++++ TEXTE PRÉSENTÉ
Compte-rendu de l’édition 2004 du plus grand salon international du jeu vidéo, à Los Angelès, qui nous permet, pour une fois, de cerner à peu près la politique des éditeurs / constructeurs…
On peut dire qu’on aura attendu longtemps un E3 comme celui là. Le plus grand salon annuel du jeu vidéo se révèle en effet souvent décevant car vide de sens et dénué de parti pris forts. Habituellement, un simple étalage marchand des éditeurs aux airs de concours de celui qui pisse le plus loin. Au-delà des éternelles préoccupations de l’inflation de polygones et de la vaine quête au photo-réalisme, la cuvée 2004 a enfin permis de cerner une certaine politique des auteurs. L’ironie de la chose veut que la guerre d’ « eux trois » (Microsoft, Sony et Nintendo) ait eu lieu quelques heures avant l’ouverture des portes du salon, dans l’atmosphère sélect de leur conférence respective.
A MA GAUCHE, MICROSOFT…
Big show convenu et gros baillements à la conférence Microsoft, l’avant vieille du salon. Les jeux stars de la conférence de l’année dernière n’étant toujours pas disponibles, le public accueille mollement des killer apps (Fable, Halo 2, Full spectrum warrior…) depuis trop longtemps annoncées pour provoquer une quelconque excitation. Puis, la stratégie de Microsoft s’annonce clairement : la fusion des marchés PC et Xbox par la compatibilité online des titres et la facilité de portage d’une plate-forme à l’autre. Un calcul simple : avec un monopole tel que celui de Microsoft sur le PC, la Xbox amène ses utilisateurs sur le terrain où la firme de Redmond dispose du plus grand pouvoir financier, ainsi que sur celui du contrôle des informations transitant sur le réseau. La plate-forme XNA permettant ce « meilleur des deux mondes » met en valeur un aspect inattendu et louable de la politique de Microsoft : le soutien au développeurs par la réduction des coûts de productions dont l’inflation peuvent sur un seul titre, mal marqueté, s’avérer fatal. Malgré tout, cette politique de fusion apparaît comme autant de munitions en plus pour tous ceux qui ne voyaient dans la Xbox qu’un ersatz de PC.
++++++++
ÉNONCÉ. Comment se lit le passage du compte-rendu qui commence par « Compte-rendu de l’édition » et finit par « leur conférence respective. », une fois mis à jour en remplaçant « polygones » par « textures » ? Appuyez-vous uniquement sur le compte-rendu.
++++ ENTRÉES EXTRAITES
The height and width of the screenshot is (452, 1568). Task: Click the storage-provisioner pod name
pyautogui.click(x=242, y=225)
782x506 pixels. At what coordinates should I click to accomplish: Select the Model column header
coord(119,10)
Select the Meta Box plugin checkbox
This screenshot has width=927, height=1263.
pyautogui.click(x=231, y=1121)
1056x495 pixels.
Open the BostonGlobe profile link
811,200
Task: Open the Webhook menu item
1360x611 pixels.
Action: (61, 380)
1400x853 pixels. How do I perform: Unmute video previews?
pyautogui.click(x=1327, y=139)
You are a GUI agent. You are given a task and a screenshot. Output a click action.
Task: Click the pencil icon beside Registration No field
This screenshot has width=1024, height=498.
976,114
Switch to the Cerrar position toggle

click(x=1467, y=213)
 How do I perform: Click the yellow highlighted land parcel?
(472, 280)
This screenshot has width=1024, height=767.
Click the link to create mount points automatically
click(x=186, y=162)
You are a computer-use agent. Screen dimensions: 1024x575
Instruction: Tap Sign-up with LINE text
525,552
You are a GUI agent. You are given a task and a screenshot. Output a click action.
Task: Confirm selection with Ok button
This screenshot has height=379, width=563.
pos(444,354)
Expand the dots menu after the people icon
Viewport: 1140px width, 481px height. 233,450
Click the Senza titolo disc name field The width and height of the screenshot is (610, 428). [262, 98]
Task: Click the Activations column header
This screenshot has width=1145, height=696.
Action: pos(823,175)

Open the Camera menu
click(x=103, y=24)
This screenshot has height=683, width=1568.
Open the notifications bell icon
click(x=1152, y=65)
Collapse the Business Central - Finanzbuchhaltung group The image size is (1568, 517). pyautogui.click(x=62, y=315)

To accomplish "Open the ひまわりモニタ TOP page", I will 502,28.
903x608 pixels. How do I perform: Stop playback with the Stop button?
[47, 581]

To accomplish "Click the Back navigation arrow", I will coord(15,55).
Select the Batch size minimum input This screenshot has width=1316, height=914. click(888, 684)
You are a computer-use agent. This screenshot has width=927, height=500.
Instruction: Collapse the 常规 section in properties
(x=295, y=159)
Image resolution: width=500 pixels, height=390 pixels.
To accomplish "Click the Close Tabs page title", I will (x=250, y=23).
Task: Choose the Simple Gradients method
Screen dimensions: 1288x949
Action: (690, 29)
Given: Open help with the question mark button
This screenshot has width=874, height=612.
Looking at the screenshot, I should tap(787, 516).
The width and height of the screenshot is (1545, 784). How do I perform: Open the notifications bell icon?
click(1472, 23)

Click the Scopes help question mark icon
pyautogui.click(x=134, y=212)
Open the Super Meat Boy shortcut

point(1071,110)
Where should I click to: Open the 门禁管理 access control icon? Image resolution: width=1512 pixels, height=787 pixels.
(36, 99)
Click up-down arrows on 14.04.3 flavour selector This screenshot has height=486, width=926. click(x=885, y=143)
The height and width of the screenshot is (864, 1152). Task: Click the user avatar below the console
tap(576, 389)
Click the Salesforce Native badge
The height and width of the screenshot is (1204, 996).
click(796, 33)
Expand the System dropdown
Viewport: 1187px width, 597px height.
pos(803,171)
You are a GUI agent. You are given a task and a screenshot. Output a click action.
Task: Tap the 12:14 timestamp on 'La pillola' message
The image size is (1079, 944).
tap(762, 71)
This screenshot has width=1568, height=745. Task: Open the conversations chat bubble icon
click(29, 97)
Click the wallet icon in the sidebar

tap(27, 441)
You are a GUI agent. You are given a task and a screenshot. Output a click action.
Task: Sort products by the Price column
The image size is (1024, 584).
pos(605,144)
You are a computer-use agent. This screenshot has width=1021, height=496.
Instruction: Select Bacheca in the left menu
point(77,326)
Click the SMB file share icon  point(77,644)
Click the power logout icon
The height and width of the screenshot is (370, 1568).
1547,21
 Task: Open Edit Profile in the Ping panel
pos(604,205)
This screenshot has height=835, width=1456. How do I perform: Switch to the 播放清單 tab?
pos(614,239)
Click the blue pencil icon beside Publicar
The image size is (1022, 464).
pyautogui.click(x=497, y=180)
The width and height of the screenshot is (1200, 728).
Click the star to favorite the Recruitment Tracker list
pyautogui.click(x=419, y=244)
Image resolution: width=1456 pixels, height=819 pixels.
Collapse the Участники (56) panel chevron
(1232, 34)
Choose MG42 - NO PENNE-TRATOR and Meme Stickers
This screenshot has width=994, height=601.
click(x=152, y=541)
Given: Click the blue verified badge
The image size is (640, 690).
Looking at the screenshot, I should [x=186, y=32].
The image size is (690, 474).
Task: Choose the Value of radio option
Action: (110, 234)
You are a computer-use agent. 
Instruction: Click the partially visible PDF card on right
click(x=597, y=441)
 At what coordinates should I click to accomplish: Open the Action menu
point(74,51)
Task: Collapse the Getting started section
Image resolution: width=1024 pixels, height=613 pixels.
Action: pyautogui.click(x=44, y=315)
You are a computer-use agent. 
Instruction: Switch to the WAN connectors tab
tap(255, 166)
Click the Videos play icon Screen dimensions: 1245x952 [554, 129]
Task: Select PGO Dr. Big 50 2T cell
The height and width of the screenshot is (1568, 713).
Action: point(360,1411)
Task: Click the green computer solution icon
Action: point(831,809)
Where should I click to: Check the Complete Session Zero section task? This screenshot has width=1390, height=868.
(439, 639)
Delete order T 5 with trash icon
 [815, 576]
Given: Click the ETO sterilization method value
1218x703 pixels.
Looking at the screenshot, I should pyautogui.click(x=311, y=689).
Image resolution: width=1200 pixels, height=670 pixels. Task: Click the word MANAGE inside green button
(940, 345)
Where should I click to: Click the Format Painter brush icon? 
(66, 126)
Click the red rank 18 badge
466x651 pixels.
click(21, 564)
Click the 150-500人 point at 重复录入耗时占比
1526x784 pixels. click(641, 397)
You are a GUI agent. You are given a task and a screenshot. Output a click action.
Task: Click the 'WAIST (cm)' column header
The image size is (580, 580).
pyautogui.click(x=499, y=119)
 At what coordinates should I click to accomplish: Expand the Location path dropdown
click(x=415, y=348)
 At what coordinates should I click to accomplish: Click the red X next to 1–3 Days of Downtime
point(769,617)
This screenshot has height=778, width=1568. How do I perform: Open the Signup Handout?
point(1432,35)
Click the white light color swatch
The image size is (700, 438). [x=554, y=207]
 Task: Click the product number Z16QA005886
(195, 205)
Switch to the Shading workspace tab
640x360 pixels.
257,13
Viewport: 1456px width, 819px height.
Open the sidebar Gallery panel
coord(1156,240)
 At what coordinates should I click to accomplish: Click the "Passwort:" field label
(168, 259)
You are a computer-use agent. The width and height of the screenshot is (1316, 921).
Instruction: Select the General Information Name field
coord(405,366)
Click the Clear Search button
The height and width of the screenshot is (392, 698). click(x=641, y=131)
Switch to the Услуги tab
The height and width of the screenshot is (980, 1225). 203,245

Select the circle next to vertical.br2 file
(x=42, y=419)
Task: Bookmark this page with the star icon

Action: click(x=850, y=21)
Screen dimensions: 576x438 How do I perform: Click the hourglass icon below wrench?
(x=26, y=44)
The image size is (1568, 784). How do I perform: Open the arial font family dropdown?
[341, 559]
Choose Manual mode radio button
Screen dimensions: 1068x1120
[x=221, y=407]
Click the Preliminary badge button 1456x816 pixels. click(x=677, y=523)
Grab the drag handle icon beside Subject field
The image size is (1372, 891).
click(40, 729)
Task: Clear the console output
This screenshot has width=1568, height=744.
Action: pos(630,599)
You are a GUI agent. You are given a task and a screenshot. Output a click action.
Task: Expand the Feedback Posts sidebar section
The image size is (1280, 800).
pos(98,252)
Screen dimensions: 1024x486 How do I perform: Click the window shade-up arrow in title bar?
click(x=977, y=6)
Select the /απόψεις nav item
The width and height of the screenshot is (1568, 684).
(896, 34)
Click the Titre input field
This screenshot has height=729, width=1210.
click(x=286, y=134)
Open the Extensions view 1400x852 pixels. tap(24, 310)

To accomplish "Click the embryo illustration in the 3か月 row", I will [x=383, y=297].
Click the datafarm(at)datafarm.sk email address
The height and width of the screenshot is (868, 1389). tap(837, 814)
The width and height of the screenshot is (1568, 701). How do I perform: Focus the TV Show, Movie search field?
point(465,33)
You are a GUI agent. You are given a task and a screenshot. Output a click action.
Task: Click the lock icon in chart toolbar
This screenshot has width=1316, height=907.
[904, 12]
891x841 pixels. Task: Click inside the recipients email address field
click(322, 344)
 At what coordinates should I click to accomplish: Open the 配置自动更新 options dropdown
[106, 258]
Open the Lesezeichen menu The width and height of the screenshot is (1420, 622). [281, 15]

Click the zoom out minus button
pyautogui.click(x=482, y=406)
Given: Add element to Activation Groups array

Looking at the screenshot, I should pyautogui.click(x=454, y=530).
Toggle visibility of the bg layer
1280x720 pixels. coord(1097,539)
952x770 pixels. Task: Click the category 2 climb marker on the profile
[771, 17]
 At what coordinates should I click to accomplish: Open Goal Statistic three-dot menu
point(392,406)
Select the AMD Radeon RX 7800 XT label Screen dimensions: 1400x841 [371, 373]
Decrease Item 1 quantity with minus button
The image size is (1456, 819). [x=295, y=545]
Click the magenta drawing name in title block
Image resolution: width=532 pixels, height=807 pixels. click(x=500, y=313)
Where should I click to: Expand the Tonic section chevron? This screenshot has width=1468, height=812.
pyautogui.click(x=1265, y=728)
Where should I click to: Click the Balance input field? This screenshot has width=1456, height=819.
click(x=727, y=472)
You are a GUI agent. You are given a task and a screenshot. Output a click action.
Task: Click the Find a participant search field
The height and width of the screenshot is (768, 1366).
++++++++
CORRIGÉ.
Compte-rendu de l’édition 2004 du plus grand salon international du jeu vidéo, à Los Angelès, qui nous permet, pour une fois, de cerner à peu près la politique des éditeurs / constructeurs…
On peut dire qu’on aura attendu longtemps un E3 comme celui là. Le plus grand salon annuel du jeu vidéo se révèle en effet souvent décevant car vide de sens et dénué de parti pris forts. Habituellement, un simple étalage marchand des éditeurs aux airs de concours de celui qui pisse le plus loin. Au-delà des éternelles préoccupations de l’inflation de textures et de la vaine quête au photo-réalisme, la cuvée 2004 a enfin permis de cerner une certaine politique des auteurs. L’ironie de la chose veut que la guerre d’ « eux trois » (Microsoft, Sony et Nintendo) ait eu lieu quelques heures avant l’ouverture des portes du salon, dans l’atmosphère sélect de leur conférence respective.